**WHAT THIS TASK INVOLVES**
Copy each of the entries below exactly, line by line.

---------- SUPPLIED RECORDS

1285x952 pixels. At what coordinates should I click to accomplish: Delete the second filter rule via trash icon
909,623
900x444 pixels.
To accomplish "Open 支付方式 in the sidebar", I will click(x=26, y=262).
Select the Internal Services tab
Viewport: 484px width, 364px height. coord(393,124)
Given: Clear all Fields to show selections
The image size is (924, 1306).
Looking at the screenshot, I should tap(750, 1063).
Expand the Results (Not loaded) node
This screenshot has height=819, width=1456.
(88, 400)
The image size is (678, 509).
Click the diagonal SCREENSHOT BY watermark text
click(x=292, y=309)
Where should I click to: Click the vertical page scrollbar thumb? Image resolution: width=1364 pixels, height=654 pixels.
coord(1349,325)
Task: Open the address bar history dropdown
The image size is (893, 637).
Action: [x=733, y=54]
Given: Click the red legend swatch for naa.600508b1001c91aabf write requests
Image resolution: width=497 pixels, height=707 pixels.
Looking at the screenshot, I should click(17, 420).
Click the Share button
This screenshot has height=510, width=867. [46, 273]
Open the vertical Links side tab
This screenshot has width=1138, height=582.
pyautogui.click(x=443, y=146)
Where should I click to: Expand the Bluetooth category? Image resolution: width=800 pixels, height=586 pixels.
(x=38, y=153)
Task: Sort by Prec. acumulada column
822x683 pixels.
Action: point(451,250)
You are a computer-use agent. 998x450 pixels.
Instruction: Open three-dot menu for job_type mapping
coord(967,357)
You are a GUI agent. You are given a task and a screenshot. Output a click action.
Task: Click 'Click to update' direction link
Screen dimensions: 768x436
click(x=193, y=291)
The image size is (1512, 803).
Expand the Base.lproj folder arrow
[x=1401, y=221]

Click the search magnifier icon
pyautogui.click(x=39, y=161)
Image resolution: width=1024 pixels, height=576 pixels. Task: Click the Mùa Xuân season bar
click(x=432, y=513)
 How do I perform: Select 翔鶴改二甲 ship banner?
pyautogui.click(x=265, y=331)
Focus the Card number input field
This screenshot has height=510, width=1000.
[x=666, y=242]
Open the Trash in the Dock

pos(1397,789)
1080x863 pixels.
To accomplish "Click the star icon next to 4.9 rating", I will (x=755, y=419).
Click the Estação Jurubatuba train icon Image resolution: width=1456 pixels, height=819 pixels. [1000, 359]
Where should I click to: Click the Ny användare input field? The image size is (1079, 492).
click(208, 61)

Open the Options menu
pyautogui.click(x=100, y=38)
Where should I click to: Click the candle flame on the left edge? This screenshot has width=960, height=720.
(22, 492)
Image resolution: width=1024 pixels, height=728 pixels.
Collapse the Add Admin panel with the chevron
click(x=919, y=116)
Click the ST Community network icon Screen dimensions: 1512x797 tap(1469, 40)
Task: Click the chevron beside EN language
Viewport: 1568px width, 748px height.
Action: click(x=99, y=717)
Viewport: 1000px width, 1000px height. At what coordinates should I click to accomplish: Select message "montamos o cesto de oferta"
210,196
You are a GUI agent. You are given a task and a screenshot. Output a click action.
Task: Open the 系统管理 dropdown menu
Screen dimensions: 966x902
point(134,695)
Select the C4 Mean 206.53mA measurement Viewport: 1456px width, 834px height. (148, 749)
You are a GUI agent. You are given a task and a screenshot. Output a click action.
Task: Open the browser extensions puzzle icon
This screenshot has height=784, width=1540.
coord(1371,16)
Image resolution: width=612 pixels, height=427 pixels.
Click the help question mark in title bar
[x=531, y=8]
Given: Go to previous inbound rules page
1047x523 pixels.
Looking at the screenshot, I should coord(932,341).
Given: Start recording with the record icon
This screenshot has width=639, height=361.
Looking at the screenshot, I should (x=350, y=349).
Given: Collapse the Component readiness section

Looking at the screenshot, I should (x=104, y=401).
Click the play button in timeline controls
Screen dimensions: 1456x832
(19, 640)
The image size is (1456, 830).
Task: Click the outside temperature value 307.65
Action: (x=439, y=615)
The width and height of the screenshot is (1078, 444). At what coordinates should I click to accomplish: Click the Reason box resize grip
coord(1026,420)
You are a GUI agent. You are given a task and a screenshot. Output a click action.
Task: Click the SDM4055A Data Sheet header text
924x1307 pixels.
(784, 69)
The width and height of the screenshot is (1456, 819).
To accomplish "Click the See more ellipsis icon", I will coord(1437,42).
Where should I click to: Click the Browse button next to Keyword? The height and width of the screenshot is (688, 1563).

--------------------

**COMPLETE ANSWER**
1285x952 pixels. At what coordinates should I click to accomplish: Delete the second filter rule via trash icon
909,623
900x444 pixels.
To accomplish "Open 支付方式 in the sidebar", I will click(x=26, y=262).
Select the Internal Services tab
Viewport: 484px width, 364px height. coord(393,124)
Given: Clear all Fields to show selections
The image size is (924, 1306).
Looking at the screenshot, I should tap(750, 1063).
Expand the Results (Not loaded) node
This screenshot has height=819, width=1456.
(88, 400)
The image size is (678, 509).
Click the diagonal SCREENSHOT BY watermark text
click(x=292, y=309)
Where should I click to: Click the vertical page scrollbar thumb? Image resolution: width=1364 pixels, height=654 pixels.
coord(1349,325)
Task: Open the address bar history dropdown
The image size is (893, 637).
Action: [x=733, y=54]
Given: Click the red legend swatch for naa.600508b1001c91aabf write requests
Image resolution: width=497 pixels, height=707 pixels.
Looking at the screenshot, I should click(17, 420).
Click the Share button
This screenshot has height=510, width=867. [46, 273]
Open the vertical Links side tab
This screenshot has width=1138, height=582.
pyautogui.click(x=443, y=146)
Where should I click to: Expand the Bluetooth category? Image resolution: width=800 pixels, height=586 pixels.
(x=38, y=153)
Task: Sort by Prec. acumulada column
822x683 pixels.
Action: point(451,250)
You are a computer-use agent. 998x450 pixels.
Instruction: Open three-dot menu for job_type mapping
coord(967,357)
You are a GUI agent. You are given a task and a screenshot. Output a click action.
Task: Click 'Click to update' direction link
Screen dimensions: 768x436
click(x=193, y=291)
The image size is (1512, 803).
Expand the Base.lproj folder arrow
[x=1401, y=221]

Click the search magnifier icon
pyautogui.click(x=39, y=161)
Image resolution: width=1024 pixels, height=576 pixels. Task: Click the Mùa Xuân season bar
click(x=432, y=513)
 How do I perform: Select 翔鶴改二甲 ship banner?
pyautogui.click(x=265, y=331)
Focus the Card number input field
This screenshot has height=510, width=1000.
[x=666, y=242]
Open the Trash in the Dock

pos(1397,789)
1080x863 pixels.
To accomplish "Click the star icon next to 4.9 rating", I will (x=755, y=419).
Click the Estação Jurubatuba train icon Image resolution: width=1456 pixels, height=819 pixels. [1000, 359]
Where should I click to: Click the Ny användare input field? The image size is (1079, 492).
click(208, 61)

Open the Options menu
pyautogui.click(x=100, y=38)
Where should I click to: Click the candle flame on the left edge? This screenshot has width=960, height=720.
(22, 492)
Image resolution: width=1024 pixels, height=728 pixels.
Collapse the Add Admin panel with the chevron
click(x=919, y=116)
Click the ST Community network icon Screen dimensions: 1512x797 tap(1469, 40)
Task: Click the chevron beside EN language
Viewport: 1568px width, 748px height.
Action: click(x=99, y=717)
Viewport: 1000px width, 1000px height. At what coordinates should I click to accomplish: Select message "montamos o cesto de oferta"
210,196
You are a GUI agent. You are given a task and a screenshot. Output a click action.
Task: Open the 系统管理 dropdown menu
Screen dimensions: 966x902
point(134,695)
Select the C4 Mean 206.53mA measurement Viewport: 1456px width, 834px height. (148, 749)
You are a GUI agent. You are given a task and a screenshot. Output a click action.
Task: Open the browser extensions puzzle icon
This screenshot has height=784, width=1540.
coord(1371,16)
Image resolution: width=612 pixels, height=427 pixels.
Click the help question mark in title bar
[x=531, y=8]
Given: Go to previous inbound rules page
1047x523 pixels.
Looking at the screenshot, I should coord(932,341).
Given: Start recording with the record icon
This screenshot has width=639, height=361.
Looking at the screenshot, I should (x=350, y=349).
Given: Collapse the Component readiness section

Looking at the screenshot, I should (x=104, y=401).
Click the play button in timeline controls
Screen dimensions: 1456x832
(19, 640)
The image size is (1456, 830).
Task: Click the outside temperature value 307.65
Action: (x=439, y=615)
The width and height of the screenshot is (1078, 444). At what coordinates should I click to accomplish: Click the Reason box resize grip
coord(1026,420)
You are a GUI agent. You are given a task and a screenshot. Output a click action.
Task: Click the SDM4055A Data Sheet header text
924x1307 pixels.
(784, 69)
The width and height of the screenshot is (1456, 819).
To accomplish "Click the See more ellipsis icon", I will coord(1437,42).
Where should I click to: Click the Browse button next to Keyword? The height and width of the screenshot is (688, 1563).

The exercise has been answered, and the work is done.